The Hong Kong-based container line recorded $9.8bn in revenue in 2024

Healthy transpacific and Asia-Europe rates mean OOCL registered a 30% growth in revenue despite a modest increase in liftings

HONG Kong-based carrier Orient Overseas Container Line secured a 30.2% increase in revenue for the 2024 financial year, earning more than $9.8bn.

This surge in revenue was delivered despite a modest 3.5% increase in liftings that saw volumes rise from 7.59m teu in 2024 vs 7.34m teu in 2023.

OOCL’s transpacific segment registered a 53.5% growth in revenue in 2024, and its Asia-Europe segment was not far behind, with 2024’s $2.3m a 44% increase on 2023’s $1.6m.

 

 

Those results were buoyed by a fourth-quarter surge, with the transpacific and Asia-Europe segments delivering 61.7% and 75.4%, respectively. The Asia-Europe revenue growth is even more striking when the 10.9% annual decline in liftings is taken into account too.

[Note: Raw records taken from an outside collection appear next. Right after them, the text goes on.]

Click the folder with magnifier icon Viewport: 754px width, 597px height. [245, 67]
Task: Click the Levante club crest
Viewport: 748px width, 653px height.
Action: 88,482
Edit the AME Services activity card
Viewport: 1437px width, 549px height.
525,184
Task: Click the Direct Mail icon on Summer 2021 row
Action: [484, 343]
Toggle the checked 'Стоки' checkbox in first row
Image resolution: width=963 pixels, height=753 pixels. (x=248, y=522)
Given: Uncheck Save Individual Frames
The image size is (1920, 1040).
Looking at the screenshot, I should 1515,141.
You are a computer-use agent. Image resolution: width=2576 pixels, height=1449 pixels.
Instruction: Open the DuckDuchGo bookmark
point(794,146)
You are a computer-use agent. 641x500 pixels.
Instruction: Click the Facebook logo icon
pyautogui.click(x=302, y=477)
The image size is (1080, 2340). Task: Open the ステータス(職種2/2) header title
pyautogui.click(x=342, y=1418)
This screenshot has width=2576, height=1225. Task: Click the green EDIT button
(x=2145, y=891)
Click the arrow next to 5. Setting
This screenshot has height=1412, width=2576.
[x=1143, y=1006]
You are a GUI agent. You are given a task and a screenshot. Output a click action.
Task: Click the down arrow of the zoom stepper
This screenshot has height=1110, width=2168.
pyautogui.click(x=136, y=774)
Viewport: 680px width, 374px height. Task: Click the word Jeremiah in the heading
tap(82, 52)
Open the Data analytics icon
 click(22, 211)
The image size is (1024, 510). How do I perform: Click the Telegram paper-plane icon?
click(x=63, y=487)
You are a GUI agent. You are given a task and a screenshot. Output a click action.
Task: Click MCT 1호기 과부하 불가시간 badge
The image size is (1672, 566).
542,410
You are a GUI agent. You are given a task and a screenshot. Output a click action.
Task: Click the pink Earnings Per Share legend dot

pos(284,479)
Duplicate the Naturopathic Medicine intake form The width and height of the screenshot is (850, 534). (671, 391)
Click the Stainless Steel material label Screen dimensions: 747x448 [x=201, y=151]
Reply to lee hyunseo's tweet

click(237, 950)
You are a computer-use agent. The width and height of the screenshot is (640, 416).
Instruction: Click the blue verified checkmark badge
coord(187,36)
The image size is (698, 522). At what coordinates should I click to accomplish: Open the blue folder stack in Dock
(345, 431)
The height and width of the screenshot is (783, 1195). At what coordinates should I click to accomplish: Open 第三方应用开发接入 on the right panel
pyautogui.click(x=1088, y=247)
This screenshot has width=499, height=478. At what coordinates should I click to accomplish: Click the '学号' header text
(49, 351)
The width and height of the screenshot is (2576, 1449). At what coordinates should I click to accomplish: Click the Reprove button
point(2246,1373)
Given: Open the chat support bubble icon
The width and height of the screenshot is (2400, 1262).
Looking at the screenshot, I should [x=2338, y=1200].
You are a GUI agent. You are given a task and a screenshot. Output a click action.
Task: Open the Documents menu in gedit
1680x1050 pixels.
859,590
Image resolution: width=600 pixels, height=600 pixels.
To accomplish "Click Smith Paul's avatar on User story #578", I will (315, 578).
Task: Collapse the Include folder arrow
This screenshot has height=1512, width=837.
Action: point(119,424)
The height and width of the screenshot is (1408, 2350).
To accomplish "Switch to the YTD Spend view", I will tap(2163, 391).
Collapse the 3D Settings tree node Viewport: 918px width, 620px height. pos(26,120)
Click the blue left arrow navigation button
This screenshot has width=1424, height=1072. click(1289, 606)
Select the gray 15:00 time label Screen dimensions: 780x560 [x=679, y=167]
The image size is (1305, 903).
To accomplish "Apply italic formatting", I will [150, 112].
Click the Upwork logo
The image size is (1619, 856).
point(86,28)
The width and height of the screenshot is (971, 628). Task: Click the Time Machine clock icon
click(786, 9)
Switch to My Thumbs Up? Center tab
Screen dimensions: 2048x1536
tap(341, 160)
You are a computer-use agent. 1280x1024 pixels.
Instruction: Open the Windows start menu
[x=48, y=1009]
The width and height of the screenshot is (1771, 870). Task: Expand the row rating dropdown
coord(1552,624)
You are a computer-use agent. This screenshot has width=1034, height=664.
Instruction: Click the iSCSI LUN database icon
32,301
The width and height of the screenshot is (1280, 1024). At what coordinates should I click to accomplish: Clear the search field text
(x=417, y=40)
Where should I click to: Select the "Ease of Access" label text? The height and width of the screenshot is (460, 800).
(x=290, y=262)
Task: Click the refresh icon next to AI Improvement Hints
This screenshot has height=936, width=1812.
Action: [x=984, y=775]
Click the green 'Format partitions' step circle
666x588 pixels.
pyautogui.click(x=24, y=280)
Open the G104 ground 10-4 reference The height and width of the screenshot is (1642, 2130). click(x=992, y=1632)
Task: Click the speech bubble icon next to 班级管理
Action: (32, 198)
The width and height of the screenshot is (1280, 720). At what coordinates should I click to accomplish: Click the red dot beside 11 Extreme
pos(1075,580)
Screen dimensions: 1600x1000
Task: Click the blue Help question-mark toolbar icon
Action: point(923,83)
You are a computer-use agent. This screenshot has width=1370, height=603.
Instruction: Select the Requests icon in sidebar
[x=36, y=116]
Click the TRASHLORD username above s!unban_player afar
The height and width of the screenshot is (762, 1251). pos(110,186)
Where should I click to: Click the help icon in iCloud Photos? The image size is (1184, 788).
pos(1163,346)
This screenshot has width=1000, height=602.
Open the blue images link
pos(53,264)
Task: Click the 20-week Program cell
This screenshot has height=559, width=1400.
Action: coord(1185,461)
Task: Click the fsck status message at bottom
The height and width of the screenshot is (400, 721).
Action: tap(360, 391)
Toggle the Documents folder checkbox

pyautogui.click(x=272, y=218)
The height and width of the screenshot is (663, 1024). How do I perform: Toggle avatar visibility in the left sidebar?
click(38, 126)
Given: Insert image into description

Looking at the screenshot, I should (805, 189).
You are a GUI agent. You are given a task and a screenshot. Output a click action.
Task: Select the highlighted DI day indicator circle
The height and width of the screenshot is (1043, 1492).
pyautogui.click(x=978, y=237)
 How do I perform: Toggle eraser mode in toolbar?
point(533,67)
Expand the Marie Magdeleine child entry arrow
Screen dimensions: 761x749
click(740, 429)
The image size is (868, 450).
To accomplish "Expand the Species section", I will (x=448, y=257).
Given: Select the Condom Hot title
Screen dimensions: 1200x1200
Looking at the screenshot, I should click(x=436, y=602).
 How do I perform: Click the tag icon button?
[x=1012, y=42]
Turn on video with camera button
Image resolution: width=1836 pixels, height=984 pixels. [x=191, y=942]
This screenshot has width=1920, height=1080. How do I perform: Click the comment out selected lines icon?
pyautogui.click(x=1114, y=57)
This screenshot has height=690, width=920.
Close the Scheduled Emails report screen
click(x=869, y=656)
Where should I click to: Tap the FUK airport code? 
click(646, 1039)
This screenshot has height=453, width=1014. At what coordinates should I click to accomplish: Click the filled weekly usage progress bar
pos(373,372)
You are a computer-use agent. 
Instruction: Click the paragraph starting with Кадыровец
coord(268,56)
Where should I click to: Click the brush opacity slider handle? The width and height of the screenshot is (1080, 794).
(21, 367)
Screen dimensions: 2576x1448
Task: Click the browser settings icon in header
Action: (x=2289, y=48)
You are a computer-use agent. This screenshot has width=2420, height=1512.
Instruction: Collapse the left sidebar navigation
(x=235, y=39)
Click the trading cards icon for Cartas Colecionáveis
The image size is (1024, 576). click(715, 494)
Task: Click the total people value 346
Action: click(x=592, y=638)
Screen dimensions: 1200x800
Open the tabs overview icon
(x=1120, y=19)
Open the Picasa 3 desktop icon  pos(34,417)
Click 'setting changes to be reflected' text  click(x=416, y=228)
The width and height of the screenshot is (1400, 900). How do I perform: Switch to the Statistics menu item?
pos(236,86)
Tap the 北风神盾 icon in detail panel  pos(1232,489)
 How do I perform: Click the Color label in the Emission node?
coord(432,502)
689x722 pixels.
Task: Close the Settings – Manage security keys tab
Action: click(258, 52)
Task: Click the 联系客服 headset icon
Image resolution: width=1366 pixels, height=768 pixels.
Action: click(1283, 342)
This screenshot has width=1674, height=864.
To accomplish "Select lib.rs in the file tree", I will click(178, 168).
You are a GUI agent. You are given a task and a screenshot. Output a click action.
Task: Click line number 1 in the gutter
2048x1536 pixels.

In total, the fourth quarter of 2024 delivered $2.5bn worth of revenue, 55% more than the $1.6bn posted in 4Q23. 

The Cosco-owned line’s bumper year can largely be attributed to healthy container rates in the latter half of 2024, particularly on the Asia-Europe and transpacific routes.

 

 

Red Sea reroutings have kept Asia-Europe rates high, while the looming threat of tariffs brought in by the incoming Trump administration and the frontloading as a result saw Asia-US West Coast rates rebound in the fourth quarter of the year.

Despite signs of softening on the Asia-US west coast route, as seen in the Shanghai Containerised Freight Index at the very end of 2024, rates were still high historically, Jeffries analyst Omar Notka told Lloyd’s List, and well above breakeven level.